● YOUR TASKS
• A. Decide whether each of these statements agrees with the profile matching passage. Answer yes or no for each and quote the words of the passage that decide it.
(i) The computation overheads of profile encryption, similarity evaluation, and outcome verification grow linearly as the number of attributes increases.
(ii) The outcome verification is described as heavy-weight.
(iii) In outcome verification, one decryption at the registration center takes 1.648ms.
• B. Please resume the profile matching passage after its final sentence.

● PASSAGE TO READ
Profile Matching: In Fig. 4a, we plot the computation overheads of profile encryption, similarity evaluation, and outcome verification per data contributor, when the number of attributes $\beta$ increases from 5 to 40 with a step of 5. From Fig. 4a, we can see that the computation overheads of these three phases increase linearly with $\beta$ . This is because the profile encryption requires $2\beta$ BGN encryptions, the similarity evaluation consists of $3\beta$ homomorphic multiplications and additions, and the outcome verification is composed of $3\beta$ homomorphic additions and $\beta$ exponentiations, which are both proportional to $\beta$ . In addition, the outcome verification is light-weight, whose overhead per data contributor is only $1.17\%$ of the similarity evaluation’s cost. Moreover, when $\beta=10$ , one decryption overhead at the registration center is 1.648ms in the original data processing, while in outcome verification, it is in tens of microseconds.

● RECORD LIST
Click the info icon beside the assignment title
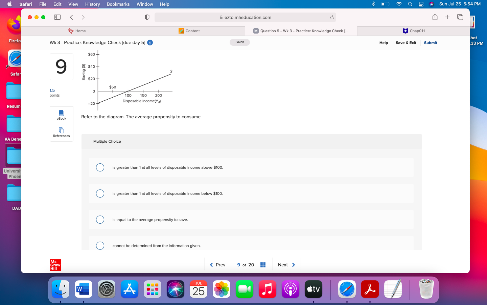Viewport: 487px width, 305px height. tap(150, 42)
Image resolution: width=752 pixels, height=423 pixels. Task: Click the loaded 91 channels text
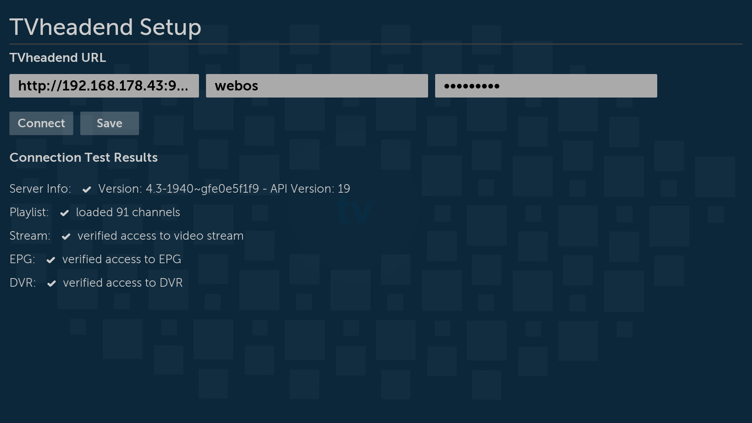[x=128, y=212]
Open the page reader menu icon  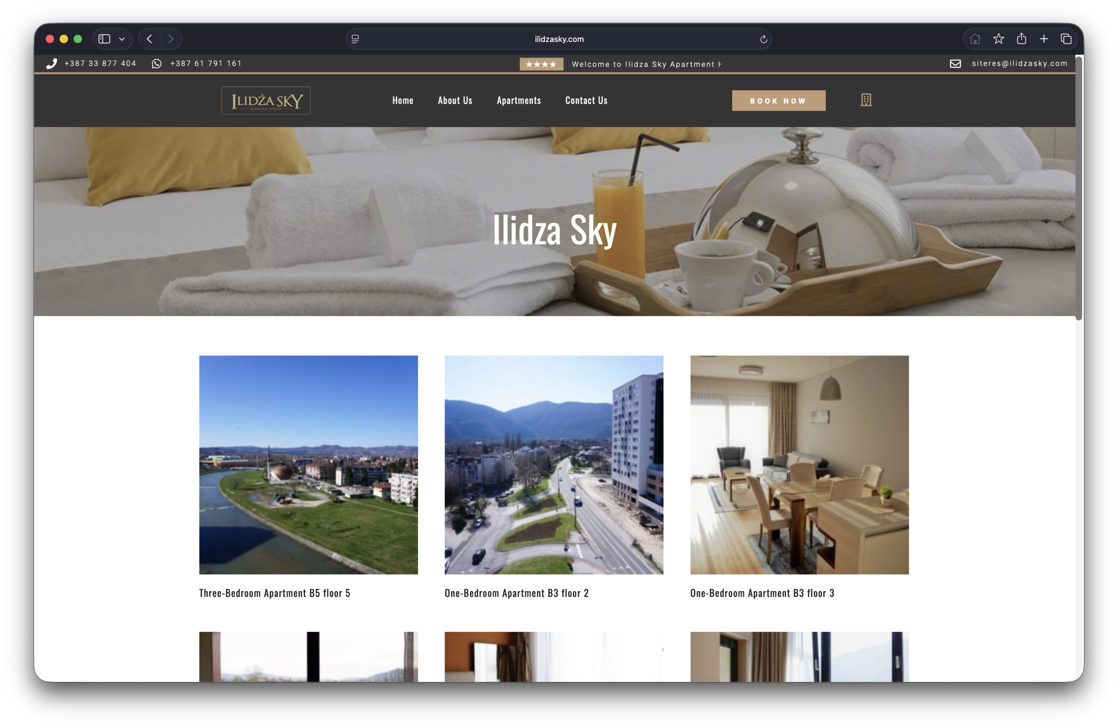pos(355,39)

--

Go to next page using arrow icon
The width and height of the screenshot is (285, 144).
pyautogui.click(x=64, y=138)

---

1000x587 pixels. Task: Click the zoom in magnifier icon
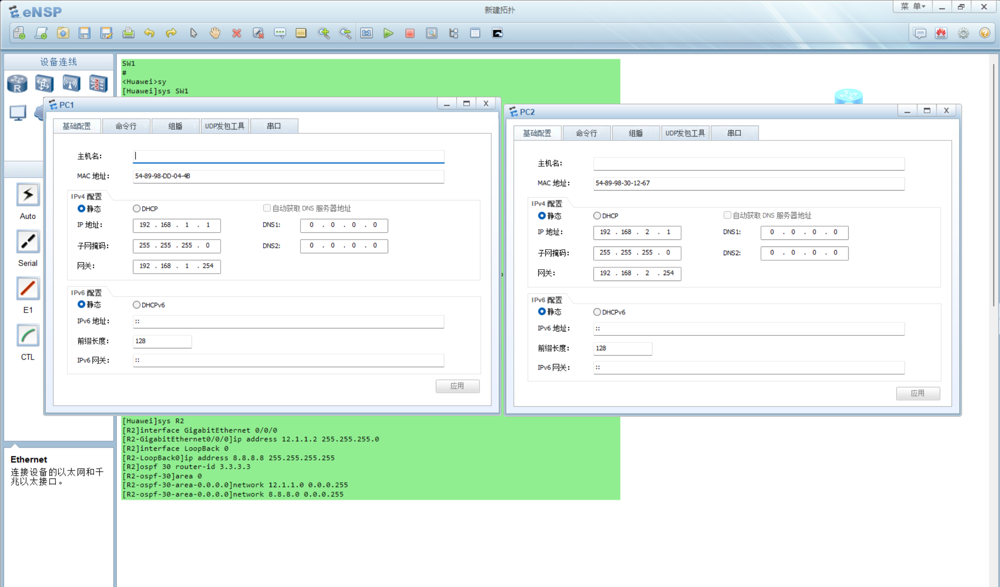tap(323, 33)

● OUTPUTS
• A.
(i) Yes: "the computation overheads of these three phases increase linearly"
(ii) No: "the outcome verification is light-weight"
(iii) No: "in outcome verification, it is in tens of microseconds"

• B.
We further show the feasibility of the stratified sampling strategy in outcome verification. We analyze the matching ratio based on Yahoo! Music ratings dataset. Given $\beta=10$ , when a data consumer sets her threshold $\delta=12$ , she is matched with $4.49\%$ in average of the 10000 data contributors, who are selected randomly from the dataset. The relatively small matching ratio means that even if all matched data contributors are verified for correctness, it only incurs an overhead of 4.859s at the data consumer, which is roughly $0.05\%$ of the data processing workload at the service provider. Next, we simulate the partial data processing attack by randomly corrupting $20\%$ of unmatched data contributors, i.e., replacing their similarities with random values. Then, the data consumer can detect such type attack using 26 random checks in average for completeness, which incurs an additional overhead of 0.281s.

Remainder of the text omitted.